According to Keaney, if you want to work in asset servicing these days, you’ve got to be clever, particularly in client-facing roles.
“Before [the crisis], in client-facing roles you did not have to know how stuff worked. But today, they have to be the brightest people. The range of things our people in client-facing roles have to know about is enormous.”
He adds: “Our relationship managers in asset servicing have a lot more knowledge of our firm to deliver to the client. Relationship managers are key to our business now, because clients are today solutions-oriented and products these days are bought, not sold.”
Wringing out expenses
Borrowing a phrase coined by Pimco’s William Gross, there are two other important factors in how BNY Mellon does business in the “new normal”.

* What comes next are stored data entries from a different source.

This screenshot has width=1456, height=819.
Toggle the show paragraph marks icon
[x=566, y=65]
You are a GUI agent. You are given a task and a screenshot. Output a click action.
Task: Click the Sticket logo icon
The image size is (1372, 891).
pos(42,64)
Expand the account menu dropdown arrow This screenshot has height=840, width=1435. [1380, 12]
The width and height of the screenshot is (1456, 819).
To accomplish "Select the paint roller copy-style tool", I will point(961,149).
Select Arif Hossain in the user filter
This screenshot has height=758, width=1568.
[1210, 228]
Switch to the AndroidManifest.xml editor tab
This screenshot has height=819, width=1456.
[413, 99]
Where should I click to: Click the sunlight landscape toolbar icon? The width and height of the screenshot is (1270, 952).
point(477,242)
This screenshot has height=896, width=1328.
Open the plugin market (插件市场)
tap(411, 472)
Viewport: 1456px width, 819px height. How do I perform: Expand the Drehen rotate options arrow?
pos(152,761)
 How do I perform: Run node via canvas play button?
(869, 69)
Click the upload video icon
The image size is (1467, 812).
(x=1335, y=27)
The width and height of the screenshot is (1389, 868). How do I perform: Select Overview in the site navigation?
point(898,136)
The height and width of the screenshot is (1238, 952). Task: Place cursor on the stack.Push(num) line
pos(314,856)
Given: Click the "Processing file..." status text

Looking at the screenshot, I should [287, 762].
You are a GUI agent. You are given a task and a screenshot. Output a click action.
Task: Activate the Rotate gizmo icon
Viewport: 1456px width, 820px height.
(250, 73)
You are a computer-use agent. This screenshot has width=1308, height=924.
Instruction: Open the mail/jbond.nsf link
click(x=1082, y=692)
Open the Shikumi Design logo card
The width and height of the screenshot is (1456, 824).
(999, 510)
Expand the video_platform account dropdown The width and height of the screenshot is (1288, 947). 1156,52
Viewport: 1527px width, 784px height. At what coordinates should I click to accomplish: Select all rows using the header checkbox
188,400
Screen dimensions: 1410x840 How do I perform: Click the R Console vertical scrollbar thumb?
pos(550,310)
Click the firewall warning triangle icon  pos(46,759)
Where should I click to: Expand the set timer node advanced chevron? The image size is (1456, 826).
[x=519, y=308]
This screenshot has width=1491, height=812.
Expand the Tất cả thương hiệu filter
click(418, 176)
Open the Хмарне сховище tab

“We have spent more management time wringing expenses out of the system and increasing efficiencies. In our business you have to spend significantly on technology, yet we have managed to spend the same amount on technology in 2010 as in 2007 [$600m] even with the completely dire state of the markets we are witnessing,” Keaney says.
The other is the role played by BNY Mellon’s client advisory boards, where many product and service ideas come from.
“Additionally, we’ve used our client advisory boards – made up of 40 to 50 of our more sophisticated clients – to talk to plan sponsors and financial institutions. We see what they want, then go away and build it.”
The Holy Grail is to keep servicing clients to a high standard, wring out efficiencies, and launch meaningful products in a timely fashion, Keaney says. Though people may have to wait a little longer yet for ETFs backed by real oil.